I want to really talk about Rie Kaishou. She, quietly, embodies this angle. In effect she is half of the narrator in Un-Go, but as the daughter of someone who pursued beauty (in the sense that Kaichou covered up things to smoothly transition both his constituents and to serve his own interest), versus Shinjuuro who professes as someone that pursuit truth. Well, and beauty too.

That is the beautiful paradox which sets the nationalism question in the context that, I think, Japan, wants to examine the issue within. There are definitely far uglier lenses in which we can look at the same, but I see these anime painting a relatively uniform picture in which the will of the people reflects some kind of “village analogy” notion, but like individuals themselves, a nation resorts to lies to uphold its collective identity. What separates someone who goes to jail and someone who didn’t were largely effects of their affluence, not their inherent quality as human beings.

Lacking better material to draw from, I have a hard time tackling Horizon in the Middle of Nowhere seriously in light of this topic. All I can say is that I enjoyed greatly the debate in which we reconcile modern notion of democracy with some form of “noblesse oblige” (to summarize in 2 words). I think the most I could say is that there is some kind of logical short-circuiting going on, albeit very subtle. The relationship between a lord and his charges is more the lens in which we examine that nationalist identity, but again that analysis taps into a more interpersonal interpretation of why character A would do X to character B. It’s the “village analogy” yet again.

To take a sudden left turn, it is reminiscent of the complaints I have heard over the past few years about sports journalism–a lot of it is focusing on “story” and the “person” behind the name or stat or some great play someone made in some game. Is it really truth? Or is it just some pretty thing that the masses like to consume? It isn’t even a matter of it is fiction or not (I don’t think people are faking deaths or what not), but rather what purpose does it serve?

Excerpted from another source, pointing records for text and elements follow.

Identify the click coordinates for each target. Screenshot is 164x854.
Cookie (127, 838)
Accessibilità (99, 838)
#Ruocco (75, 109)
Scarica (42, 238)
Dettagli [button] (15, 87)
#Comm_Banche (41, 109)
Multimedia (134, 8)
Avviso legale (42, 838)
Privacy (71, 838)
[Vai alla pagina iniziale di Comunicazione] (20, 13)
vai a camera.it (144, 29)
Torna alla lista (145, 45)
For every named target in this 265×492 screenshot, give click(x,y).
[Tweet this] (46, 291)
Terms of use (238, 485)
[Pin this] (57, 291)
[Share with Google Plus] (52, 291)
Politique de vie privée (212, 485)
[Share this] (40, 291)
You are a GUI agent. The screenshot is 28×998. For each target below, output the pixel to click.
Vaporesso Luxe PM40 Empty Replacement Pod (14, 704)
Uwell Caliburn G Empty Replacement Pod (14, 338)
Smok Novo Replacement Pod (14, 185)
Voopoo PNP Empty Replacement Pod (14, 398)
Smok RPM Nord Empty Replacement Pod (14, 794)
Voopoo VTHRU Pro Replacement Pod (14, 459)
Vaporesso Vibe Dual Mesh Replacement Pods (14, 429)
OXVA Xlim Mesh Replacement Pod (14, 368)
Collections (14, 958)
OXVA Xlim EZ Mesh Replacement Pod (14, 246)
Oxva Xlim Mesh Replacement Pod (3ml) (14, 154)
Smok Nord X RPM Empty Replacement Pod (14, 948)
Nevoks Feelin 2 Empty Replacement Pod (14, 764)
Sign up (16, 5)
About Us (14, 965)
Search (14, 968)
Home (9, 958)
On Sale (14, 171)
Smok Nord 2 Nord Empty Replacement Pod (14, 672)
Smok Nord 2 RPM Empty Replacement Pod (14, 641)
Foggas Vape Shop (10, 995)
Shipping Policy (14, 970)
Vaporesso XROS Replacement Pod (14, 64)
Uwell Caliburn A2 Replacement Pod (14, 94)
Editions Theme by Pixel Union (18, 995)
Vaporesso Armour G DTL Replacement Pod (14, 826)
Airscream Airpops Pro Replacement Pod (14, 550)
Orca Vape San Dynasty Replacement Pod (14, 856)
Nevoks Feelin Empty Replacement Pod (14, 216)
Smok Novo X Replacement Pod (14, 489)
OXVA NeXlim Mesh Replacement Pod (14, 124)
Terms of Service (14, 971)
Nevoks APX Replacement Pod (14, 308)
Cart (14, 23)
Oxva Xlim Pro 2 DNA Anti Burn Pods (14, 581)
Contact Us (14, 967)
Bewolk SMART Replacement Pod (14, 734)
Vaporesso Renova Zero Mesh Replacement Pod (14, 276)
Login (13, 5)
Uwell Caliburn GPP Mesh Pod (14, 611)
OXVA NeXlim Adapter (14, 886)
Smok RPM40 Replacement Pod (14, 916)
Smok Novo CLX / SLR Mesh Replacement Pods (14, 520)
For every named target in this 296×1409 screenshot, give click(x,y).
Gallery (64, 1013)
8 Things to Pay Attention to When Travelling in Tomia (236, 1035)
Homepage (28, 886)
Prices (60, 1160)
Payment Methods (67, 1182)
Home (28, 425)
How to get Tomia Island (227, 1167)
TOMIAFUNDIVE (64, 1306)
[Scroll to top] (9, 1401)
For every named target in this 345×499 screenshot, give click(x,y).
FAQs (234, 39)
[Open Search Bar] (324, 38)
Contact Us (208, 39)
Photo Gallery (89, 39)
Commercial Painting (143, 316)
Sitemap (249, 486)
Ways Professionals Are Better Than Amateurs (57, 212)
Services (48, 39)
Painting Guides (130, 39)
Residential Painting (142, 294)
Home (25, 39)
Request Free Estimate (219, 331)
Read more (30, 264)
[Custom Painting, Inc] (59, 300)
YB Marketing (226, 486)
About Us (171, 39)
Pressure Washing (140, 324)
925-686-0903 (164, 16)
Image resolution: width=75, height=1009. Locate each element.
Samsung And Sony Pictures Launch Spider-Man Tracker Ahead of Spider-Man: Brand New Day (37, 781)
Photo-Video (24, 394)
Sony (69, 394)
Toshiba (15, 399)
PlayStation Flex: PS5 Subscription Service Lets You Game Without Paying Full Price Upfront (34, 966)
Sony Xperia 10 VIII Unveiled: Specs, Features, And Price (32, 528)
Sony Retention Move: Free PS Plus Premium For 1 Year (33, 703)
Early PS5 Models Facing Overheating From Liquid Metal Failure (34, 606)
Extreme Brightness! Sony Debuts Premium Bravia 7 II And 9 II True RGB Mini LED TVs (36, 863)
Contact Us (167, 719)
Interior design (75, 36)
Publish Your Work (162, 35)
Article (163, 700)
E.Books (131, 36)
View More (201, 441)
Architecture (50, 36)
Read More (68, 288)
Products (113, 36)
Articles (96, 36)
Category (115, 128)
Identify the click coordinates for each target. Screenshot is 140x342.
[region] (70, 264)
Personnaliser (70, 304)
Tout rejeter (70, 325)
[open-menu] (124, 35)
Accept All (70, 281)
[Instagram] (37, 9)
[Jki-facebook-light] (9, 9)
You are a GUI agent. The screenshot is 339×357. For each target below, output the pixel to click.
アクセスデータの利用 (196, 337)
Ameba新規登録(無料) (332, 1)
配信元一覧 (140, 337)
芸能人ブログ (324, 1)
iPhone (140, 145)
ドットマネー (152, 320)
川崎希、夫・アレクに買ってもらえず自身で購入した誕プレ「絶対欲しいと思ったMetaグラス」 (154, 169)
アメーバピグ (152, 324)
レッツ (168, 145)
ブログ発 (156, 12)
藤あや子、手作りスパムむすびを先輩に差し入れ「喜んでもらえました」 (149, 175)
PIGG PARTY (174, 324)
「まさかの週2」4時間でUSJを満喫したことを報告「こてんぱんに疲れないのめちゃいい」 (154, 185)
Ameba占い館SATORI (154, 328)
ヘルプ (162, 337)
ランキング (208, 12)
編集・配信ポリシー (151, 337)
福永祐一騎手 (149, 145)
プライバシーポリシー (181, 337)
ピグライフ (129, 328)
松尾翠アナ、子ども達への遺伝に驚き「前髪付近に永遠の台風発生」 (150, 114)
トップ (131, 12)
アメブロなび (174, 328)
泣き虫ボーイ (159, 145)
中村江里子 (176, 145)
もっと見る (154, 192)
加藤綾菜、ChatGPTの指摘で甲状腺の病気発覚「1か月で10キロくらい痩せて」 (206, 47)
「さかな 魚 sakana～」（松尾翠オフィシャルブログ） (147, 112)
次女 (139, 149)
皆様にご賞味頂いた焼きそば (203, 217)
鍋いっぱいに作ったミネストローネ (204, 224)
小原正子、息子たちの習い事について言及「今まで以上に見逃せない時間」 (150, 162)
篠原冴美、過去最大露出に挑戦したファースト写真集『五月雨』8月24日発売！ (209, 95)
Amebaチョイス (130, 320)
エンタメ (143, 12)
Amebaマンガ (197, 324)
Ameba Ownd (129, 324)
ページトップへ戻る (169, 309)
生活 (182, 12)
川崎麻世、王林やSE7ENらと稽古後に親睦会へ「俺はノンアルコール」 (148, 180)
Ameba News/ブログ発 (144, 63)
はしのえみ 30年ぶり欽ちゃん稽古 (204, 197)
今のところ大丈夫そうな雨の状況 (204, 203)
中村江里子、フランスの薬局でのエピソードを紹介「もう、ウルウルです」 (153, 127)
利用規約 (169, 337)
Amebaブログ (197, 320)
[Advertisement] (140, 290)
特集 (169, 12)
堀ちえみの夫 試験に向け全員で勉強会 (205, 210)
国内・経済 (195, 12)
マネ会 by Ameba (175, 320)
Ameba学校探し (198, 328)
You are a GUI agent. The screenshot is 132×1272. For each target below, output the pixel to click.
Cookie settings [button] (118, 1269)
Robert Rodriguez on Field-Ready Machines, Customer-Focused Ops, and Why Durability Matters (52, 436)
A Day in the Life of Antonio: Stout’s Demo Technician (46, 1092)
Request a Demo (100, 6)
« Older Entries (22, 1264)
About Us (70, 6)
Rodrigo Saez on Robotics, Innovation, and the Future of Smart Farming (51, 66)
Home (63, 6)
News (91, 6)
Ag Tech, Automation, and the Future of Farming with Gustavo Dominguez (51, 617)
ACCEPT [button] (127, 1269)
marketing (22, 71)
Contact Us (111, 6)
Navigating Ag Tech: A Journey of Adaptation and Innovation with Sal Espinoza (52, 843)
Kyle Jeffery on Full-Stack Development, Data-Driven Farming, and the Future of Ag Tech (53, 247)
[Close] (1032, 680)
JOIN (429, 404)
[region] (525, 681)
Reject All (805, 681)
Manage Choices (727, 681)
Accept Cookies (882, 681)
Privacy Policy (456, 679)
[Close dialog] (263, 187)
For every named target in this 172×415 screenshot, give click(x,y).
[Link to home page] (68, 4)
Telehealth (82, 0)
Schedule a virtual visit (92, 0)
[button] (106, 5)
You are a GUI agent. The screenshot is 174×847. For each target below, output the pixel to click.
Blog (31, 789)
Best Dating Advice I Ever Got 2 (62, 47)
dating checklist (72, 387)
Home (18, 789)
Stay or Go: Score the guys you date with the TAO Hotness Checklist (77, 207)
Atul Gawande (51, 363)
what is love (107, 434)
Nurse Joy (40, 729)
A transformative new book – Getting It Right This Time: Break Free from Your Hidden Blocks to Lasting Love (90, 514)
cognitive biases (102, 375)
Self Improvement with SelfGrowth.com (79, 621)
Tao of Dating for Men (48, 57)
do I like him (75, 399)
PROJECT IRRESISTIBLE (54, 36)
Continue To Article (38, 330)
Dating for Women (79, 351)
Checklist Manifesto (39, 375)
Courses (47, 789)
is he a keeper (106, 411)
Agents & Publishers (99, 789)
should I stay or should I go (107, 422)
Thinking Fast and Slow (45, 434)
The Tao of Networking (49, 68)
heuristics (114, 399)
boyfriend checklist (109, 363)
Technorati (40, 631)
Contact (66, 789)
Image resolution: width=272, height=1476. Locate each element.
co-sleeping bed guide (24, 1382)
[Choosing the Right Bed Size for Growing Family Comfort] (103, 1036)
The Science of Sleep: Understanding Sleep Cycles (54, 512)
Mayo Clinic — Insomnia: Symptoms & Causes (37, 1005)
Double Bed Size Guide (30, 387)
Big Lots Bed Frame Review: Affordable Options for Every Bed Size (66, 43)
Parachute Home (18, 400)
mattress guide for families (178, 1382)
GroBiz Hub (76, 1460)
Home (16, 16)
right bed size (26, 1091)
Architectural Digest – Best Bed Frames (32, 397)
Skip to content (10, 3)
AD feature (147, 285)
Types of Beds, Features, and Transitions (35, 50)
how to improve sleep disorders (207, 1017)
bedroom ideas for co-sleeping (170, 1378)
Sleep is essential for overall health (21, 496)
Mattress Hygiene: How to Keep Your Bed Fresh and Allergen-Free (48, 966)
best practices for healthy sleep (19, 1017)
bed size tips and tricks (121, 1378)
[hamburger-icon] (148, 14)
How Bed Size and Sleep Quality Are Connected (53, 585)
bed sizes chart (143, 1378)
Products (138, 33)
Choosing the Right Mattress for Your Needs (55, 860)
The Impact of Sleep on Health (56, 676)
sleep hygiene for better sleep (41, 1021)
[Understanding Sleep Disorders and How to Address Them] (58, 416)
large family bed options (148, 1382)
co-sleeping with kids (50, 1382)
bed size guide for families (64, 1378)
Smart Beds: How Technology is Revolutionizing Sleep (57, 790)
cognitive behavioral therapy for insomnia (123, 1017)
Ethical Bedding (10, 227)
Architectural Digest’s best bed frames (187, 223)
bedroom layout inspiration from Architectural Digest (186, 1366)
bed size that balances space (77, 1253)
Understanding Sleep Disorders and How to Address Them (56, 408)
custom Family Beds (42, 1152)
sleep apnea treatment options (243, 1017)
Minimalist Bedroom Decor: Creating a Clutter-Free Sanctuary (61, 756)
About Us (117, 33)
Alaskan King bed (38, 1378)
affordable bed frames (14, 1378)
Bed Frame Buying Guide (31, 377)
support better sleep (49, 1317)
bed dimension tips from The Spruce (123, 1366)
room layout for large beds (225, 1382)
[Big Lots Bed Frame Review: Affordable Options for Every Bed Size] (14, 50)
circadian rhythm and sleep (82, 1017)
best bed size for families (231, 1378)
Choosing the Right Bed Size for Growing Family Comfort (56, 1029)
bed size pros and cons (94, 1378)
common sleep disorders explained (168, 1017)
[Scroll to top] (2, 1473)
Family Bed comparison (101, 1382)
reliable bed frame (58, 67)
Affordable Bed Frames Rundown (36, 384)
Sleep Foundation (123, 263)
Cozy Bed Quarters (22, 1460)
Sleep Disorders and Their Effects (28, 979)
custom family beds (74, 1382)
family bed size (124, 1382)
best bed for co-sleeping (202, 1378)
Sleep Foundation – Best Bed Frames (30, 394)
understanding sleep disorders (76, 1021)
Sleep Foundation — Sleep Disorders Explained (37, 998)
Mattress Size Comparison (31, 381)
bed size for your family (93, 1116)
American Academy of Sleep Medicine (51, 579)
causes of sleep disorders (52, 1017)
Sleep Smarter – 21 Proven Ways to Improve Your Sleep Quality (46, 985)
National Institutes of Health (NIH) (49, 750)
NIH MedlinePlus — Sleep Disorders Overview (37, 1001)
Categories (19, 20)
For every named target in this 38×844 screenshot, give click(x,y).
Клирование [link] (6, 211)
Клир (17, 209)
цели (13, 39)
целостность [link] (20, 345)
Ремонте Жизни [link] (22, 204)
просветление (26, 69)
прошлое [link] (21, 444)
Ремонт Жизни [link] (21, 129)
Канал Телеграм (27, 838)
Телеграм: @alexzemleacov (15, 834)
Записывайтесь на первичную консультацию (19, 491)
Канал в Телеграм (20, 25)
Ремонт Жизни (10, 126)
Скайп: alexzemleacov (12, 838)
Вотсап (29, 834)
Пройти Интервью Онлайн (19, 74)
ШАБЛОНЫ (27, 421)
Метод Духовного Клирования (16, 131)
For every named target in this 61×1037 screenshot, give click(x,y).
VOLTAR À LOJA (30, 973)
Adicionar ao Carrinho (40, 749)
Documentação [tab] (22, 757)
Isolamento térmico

In other words, what is nationalism doing in my anime? My anime, here, is decidedly the late night variety, the kind that other people like myself watch, except these other people are unlike me in that are the product of Japan’s Lost Decade. Is there some kind of cathartic effect in seeing some of the fundamental issues that bothers that entire generation of Japanese being put out as either character narratives or fancy what-ifs? In light of that perspective, I see Un-Go as ultimately an equalizing piece, one that deconstructs that nationalist pride in which the parents of today’s viewers have made a life upon. It exposes the lies that made Kaichou Kaishou the man he is today.

So how does that make of Rie and Shinjuuro? Besides, obv, OTP? Is the Otaku brave enough to find out? Only if every anime is as courageous as Un-Go. Only if. Very well-played, noitaminA.  And for that matter, every other production taking a risk on this topic.